Numbers, not names, do the real work
Every scale, no matter the key, gets numbered 1 through 7, with 8 repeating the tonic an octave up. The old European names — tonic, supertonic, mediant, subdominant, dominant, submediant, leading tone — describe the same seven slots, but jazz players almost never say “supertonic.” They say “the 2.” Numbers are faster on the bandstand and they generalize across any key center without extra vocabulary.
- 1 = Tonic
- 2 = Supertonic
- 3 = Mediant
- 4 = Subdominant
- 5 = Dominant
- 6 = Submediant
- 7 = Leading tone (or subtonic, if it sits a whole step below the octave, as in natural minor)
Degrees in three keys
Lay The Major Scale out with its degree numbers and the pattern is identical in every key — only the letter names change, governed by that key’s key signature:
- C major: C(1) D(2) E(3) F(4) G(5) A(6) B(7)

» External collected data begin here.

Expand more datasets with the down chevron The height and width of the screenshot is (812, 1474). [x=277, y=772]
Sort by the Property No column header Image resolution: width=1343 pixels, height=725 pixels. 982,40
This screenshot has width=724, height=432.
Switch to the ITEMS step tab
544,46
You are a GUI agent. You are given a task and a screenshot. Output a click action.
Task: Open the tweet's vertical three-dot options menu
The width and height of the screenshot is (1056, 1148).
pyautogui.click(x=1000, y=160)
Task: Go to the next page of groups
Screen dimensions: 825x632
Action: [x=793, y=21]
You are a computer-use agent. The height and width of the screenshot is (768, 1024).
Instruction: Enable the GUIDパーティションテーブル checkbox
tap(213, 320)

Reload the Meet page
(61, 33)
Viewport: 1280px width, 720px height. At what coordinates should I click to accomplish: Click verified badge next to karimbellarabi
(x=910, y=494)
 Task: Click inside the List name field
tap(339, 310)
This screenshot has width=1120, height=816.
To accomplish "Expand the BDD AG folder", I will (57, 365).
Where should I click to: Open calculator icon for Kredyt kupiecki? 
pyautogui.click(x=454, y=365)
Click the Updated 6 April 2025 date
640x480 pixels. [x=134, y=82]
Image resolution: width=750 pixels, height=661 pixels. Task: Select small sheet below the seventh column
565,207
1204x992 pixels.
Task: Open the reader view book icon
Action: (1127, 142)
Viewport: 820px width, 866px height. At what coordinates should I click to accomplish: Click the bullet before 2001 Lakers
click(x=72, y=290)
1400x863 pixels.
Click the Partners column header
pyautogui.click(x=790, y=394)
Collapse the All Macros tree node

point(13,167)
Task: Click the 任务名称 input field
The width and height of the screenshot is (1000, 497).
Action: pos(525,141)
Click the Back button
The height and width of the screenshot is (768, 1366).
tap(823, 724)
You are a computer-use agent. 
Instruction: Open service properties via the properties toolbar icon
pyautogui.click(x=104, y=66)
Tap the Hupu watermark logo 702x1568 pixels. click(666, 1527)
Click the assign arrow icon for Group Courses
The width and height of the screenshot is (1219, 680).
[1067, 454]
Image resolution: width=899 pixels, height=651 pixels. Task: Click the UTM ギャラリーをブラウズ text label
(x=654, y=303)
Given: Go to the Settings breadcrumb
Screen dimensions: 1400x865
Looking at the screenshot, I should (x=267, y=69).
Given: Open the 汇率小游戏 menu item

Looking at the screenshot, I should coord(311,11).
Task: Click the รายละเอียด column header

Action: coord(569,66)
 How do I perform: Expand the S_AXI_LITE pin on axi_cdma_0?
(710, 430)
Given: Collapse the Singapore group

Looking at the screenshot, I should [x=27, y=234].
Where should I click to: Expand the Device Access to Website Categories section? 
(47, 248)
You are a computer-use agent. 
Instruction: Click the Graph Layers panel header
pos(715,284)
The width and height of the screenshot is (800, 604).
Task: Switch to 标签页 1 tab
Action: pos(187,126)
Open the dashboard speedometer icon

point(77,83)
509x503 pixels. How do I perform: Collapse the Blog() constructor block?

- F major: F(1) G(2) A(3) B♭(4) C(5) D(6) E(7)
- B♭ major: B♭(1) C(2) D(3) E♭(4) F(5) G(6) A(7)
- E♭ major: E♭(1) F(2) G(3) A♭(4) B♭(5) C(6) D(7)
This is exactly what Transposition means in practice: keep the degree numbers fixed and let the letters slide to match the new tonic.
The C major row above, laid out on the staff with each note labeled by its degree number:
Finding the 3rd and 7th on a chord
The most useful jazz application of degree-thinking is spotting a chord’s 3rd and 7th instantly, because those two notes tell you whether a chord is major, minor, or dominant — the 1, 3, 5, and 7 are the chord’s skeleton.
- Dm7: D(1) F(♭3) A(5) C(♭7) — a flatted 3rd and flatted 7th spell “minor 7”
- G7: G(1) B(3) D(5) F(♭7) — a natural 3rd with a flatted 7th spells “dominant 7”
Notice the shorthand: ♭3 means a minor third above the root, ♯4 means a raised fourth (the note that defines Lydian), ♭7 means a minor seventh. These accidentals attached to degree numbers, rather than letter names, are how players describe altered notes and modal color without naming a key at all.
The 1, ♭3, and ♭7 of Dm7 next to the 1, 3, and ♭7 of G7 — the same guide-tone shapes from the bullet list above, on the staff:
Why 9, 11, and 13 are just old friends in new clothes
Once you get past the 7th, degrees start repeating: the 9th is the 2nd an octave higher, the 11th is the 4th an octave higher, the 13th is the 6th an octave higher. These are compound degrees, and in jazz they’re called extensions — they add color above the basic triad or seventh chord without changing the chord’s core identity.
- Cm7(9,11,13): chord tones C–E♭–G–B♭ plus tensions D(9) F(11) A(13)
- G7(♭9,♯11,13): chord tones G–B–D–F plus altered tensions A♭(♭9) C♯(♯11) E(13)
This same numbering underlies diatonic harmony and Roman Numeral Analysis — a ii–V–I is really just degrees 2, 5, and 1 built into chords, which is why the label works in every key at once.
♫ Listen
- Miles Davis — “So What” (Kind of Blue, 1959): the head is built from all seven degrees of D Dorian; listen to Paul Chambers’s opening bass line climb from the root to the 5th, laying the degrees out almost like a lecture before the horns enter.
- Bill Evans — “Peace Piece” (Everybody Digs Bill Evans, 1959): a static Cmaj7–G9sus vamp lets you hear the tonic (1) and dominant (5) degrees held in place while the right hand floats decorations above them — a clear lesson in how degrees anchor a static harmony.